**Requirement 1**
In the real analysis thread below, switch "bounded" to "monotone" and give the passage from "1. The problem" up to and including "a convergent subsequence.".
* begin Given text *
# Real Analysis 1 Question

1. Mar 21, 2017

### PsychonautQQ

1. The problem statement, all variables and given/known data
Let (a_n) be a bounded sequence. Prove that the set of subsequential limit points of (a_n) is a subsequentially compact set

2. Relevant equations
To be a subsequentutially compact set, every sequence in the set of limit points of (a_n) must have a convergent subsequence.

3. The attempt at a solution
I need a hint to help get me started >.< haha. My attempt at the solution is just thoughts, hard to get the pencil to the paper if you know what I mean.

So first of all i'm trying to think of what sequences in the set of subsequential limit points will look like. Yeah, any insight what-so-ever is appreciated, analysis is hard >.<

2. Mar 21, 2017

### Staff: Mentor

Without having the solution in mind ... it's always a good idea, to start with what one has. This means to write down the definitions. I counted three: limit point, subsequential limit point and subsequential compact. I suppose this involves a lot of subsequences, so it might be possible to concentrate on only them. I guess, you will need to construct a (convergent) sequence out of the ones in the set of subsequential limit points and you will be able to use the ordinary compactness to find one.
* end Given text *
* begin Exercise material *
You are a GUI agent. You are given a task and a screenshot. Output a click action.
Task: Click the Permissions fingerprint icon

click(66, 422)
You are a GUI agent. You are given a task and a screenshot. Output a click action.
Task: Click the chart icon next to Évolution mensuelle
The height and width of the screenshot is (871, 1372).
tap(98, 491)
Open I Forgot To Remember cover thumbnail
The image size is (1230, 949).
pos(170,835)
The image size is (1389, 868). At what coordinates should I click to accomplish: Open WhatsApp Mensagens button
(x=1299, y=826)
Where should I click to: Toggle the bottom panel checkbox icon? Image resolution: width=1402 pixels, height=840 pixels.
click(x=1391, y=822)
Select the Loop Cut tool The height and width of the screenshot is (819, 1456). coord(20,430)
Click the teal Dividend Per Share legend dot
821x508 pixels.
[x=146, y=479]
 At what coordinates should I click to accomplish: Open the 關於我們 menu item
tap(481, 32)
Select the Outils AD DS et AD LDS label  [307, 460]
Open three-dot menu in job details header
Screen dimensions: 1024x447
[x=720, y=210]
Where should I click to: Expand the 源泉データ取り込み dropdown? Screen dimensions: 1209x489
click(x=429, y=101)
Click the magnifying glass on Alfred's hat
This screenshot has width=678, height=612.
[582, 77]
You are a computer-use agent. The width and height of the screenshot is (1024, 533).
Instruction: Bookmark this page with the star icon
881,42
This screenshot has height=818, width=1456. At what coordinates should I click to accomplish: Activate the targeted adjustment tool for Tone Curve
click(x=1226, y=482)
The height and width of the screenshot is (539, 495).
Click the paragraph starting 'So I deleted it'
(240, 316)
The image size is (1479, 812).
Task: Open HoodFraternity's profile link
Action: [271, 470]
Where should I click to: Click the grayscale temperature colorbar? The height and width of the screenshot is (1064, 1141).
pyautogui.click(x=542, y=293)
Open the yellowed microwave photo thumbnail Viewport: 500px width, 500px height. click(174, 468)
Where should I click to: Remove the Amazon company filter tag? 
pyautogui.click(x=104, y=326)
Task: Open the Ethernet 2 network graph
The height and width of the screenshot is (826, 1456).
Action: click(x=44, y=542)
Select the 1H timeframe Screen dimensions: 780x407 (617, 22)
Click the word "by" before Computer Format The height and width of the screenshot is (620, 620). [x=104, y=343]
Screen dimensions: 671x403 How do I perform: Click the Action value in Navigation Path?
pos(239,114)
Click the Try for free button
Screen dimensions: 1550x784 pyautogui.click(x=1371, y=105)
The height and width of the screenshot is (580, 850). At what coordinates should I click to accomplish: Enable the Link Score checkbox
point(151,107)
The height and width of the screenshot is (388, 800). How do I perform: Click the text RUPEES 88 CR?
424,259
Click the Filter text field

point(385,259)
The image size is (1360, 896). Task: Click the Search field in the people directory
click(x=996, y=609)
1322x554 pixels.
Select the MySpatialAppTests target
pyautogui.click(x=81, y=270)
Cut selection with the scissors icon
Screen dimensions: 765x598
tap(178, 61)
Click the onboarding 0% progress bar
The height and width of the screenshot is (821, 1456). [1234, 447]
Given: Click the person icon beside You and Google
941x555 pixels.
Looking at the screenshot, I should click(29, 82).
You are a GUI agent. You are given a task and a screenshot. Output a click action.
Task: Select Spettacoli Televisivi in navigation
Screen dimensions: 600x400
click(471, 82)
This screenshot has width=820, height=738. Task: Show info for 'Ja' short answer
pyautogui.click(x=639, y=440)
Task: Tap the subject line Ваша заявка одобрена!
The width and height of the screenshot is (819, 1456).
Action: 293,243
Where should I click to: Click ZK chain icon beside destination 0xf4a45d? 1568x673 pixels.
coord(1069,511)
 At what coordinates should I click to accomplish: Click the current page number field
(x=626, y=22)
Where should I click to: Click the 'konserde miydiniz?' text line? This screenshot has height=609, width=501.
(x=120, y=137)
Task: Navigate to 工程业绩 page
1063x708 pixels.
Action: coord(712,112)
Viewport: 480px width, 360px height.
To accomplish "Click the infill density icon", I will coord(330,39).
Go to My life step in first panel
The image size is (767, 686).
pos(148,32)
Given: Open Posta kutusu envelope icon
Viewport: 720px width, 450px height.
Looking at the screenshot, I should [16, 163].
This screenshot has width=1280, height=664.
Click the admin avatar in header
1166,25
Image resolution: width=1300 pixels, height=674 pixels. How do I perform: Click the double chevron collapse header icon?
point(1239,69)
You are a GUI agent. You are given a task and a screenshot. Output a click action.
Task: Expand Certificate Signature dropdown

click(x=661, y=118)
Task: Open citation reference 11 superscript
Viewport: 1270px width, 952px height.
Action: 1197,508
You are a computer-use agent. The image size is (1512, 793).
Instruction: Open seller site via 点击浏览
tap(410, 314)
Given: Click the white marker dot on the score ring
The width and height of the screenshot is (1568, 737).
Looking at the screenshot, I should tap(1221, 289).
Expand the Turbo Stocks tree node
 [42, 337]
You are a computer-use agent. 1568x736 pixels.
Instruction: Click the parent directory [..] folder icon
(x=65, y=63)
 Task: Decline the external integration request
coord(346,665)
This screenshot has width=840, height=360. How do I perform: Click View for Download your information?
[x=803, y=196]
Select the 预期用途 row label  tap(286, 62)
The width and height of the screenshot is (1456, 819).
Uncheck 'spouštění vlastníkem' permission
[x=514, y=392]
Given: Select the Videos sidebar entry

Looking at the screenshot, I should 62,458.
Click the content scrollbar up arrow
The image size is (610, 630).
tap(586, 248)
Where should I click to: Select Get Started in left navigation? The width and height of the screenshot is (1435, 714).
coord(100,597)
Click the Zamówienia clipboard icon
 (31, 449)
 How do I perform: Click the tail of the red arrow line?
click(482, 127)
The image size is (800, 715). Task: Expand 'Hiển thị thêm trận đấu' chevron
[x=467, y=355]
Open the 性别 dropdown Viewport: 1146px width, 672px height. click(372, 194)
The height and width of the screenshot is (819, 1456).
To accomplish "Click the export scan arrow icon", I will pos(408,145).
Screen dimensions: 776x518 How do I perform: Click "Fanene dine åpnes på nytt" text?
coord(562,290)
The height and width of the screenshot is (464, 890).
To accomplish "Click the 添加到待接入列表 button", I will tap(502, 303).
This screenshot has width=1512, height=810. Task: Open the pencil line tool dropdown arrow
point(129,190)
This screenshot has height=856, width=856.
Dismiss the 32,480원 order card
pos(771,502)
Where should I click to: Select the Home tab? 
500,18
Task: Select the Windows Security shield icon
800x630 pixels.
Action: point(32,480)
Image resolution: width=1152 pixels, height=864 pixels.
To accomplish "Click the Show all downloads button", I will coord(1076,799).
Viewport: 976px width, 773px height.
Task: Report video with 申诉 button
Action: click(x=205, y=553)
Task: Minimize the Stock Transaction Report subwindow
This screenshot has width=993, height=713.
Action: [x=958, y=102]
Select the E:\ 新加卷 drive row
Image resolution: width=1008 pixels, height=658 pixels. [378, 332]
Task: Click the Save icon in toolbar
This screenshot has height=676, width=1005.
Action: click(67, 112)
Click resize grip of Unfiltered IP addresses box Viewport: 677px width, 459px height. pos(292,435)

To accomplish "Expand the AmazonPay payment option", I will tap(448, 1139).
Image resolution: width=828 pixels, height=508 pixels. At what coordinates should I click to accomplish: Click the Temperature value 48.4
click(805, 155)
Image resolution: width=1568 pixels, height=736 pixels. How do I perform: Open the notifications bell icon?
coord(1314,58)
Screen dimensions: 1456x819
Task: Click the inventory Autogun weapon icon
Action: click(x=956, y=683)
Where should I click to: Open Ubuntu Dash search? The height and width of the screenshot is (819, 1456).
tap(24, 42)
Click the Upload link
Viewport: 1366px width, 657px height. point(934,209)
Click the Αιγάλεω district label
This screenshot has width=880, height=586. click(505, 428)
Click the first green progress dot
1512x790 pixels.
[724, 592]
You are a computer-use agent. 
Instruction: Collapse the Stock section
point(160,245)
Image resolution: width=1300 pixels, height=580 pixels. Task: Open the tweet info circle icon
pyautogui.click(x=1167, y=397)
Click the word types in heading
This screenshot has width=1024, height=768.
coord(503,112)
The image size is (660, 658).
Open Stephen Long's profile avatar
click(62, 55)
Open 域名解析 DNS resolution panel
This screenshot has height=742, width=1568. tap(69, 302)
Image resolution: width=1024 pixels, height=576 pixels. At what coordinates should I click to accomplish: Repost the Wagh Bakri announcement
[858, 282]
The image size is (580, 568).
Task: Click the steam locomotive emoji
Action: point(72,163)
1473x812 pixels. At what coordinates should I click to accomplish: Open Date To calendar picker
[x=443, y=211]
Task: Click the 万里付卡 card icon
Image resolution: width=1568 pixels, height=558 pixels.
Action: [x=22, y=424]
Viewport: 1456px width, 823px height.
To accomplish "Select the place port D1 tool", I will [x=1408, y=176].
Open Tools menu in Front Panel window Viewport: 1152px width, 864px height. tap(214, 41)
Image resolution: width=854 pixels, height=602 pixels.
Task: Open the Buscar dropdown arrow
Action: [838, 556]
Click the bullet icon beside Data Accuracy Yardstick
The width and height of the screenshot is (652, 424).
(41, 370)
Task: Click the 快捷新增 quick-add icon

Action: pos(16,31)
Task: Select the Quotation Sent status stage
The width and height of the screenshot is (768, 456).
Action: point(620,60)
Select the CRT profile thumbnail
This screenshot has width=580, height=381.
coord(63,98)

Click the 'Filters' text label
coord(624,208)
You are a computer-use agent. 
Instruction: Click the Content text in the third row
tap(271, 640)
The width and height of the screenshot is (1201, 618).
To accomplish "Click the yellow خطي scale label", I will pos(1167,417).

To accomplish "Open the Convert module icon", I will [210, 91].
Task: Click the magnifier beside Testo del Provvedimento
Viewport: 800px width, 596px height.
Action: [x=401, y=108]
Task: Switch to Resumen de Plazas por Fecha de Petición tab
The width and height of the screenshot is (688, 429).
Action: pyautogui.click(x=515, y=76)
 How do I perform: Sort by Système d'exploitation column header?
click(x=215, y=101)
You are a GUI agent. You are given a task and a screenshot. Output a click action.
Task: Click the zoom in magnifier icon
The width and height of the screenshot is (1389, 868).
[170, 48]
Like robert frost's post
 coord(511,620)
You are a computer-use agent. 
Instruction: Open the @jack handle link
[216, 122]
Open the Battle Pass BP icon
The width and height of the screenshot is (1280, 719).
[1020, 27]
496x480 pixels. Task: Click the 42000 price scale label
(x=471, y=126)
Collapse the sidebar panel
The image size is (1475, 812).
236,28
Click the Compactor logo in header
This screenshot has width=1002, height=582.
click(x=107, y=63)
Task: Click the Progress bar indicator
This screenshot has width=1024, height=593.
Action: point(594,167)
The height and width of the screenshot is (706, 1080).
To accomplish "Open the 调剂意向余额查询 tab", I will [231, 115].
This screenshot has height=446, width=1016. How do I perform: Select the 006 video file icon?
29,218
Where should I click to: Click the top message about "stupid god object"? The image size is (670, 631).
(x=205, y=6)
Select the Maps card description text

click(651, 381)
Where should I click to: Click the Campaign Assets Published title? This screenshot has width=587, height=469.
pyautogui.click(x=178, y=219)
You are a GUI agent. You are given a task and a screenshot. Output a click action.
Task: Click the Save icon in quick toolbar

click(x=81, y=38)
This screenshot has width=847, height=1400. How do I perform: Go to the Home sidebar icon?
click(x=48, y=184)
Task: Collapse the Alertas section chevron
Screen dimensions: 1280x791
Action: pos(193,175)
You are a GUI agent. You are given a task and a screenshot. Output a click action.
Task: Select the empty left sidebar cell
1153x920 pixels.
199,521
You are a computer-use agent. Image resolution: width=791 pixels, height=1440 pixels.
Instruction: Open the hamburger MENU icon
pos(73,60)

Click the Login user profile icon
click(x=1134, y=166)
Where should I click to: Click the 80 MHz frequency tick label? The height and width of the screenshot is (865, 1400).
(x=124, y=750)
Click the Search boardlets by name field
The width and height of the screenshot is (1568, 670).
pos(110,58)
* end Exercise material *
**Requirement 2**
Print the lines of the entries above from the line with "Where should I click to: Select Get" up to and including the line with "Action: click(67, 112)", reproducing each line exactly.

**Correct output 1**
1. The problem statement, all variables and given/known data
Let (a_n) be a monotone sequence. Prove that the set of subsequential limit points of (a_n) is a subsequentially compact set

2. Relevant equations
To be a subsequentutially compact set, every sequence in the set of limit points of (a_n) must have a convergent subsequence.

**Correct output 2**
Where should I click to: Select Get Started in left navigation? The width and height of the screenshot is (1435, 714).
coord(100,597)
Click the Zamówienia clipboard icon
 (31, 449)
 How do I perform: Click the tail of the red arrow line?
click(482, 127)
The image size is (800, 715). Task: Expand 'Hiển thị thêm trận đấu' chevron
[x=467, y=355]
Open the 性别 dropdown Viewport: 1146px width, 672px height. click(372, 194)
The height and width of the screenshot is (819, 1456).
To accomplish "Click the export scan arrow icon", I will pos(408,145).
Screen dimensions: 776x518 How do I perform: Click "Fanene dine åpnes på nytt" text?
coord(562,290)
The height and width of the screenshot is (464, 890).
To accomplish "Click the 添加到待接入列表 button", I will tap(502, 303).
This screenshot has width=1512, height=810. Task: Open the pencil line tool dropdown arrow
point(129,190)
This screenshot has height=856, width=856.
Dismiss the 32,480원 order card
pos(771,502)
Where should I click to: Select the Home tab? 
500,18
Task: Select the Windows Security shield icon
800x630 pixels.
Action: point(32,480)
Image resolution: width=1152 pixels, height=864 pixels.
To accomplish "Click the Show all downloads button", I will coord(1076,799).
Viewport: 976px width, 773px height.
Task: Report video with 申诉 button
Action: click(x=205, y=553)
Task: Minimize the Stock Transaction Report subwindow
This screenshot has width=993, height=713.
Action: [x=958, y=102]
Select the E:\ 新加卷 drive row
Image resolution: width=1008 pixels, height=658 pixels. [378, 332]
Task: Click the Save icon in toolbar
This screenshot has height=676, width=1005.
Action: click(67, 112)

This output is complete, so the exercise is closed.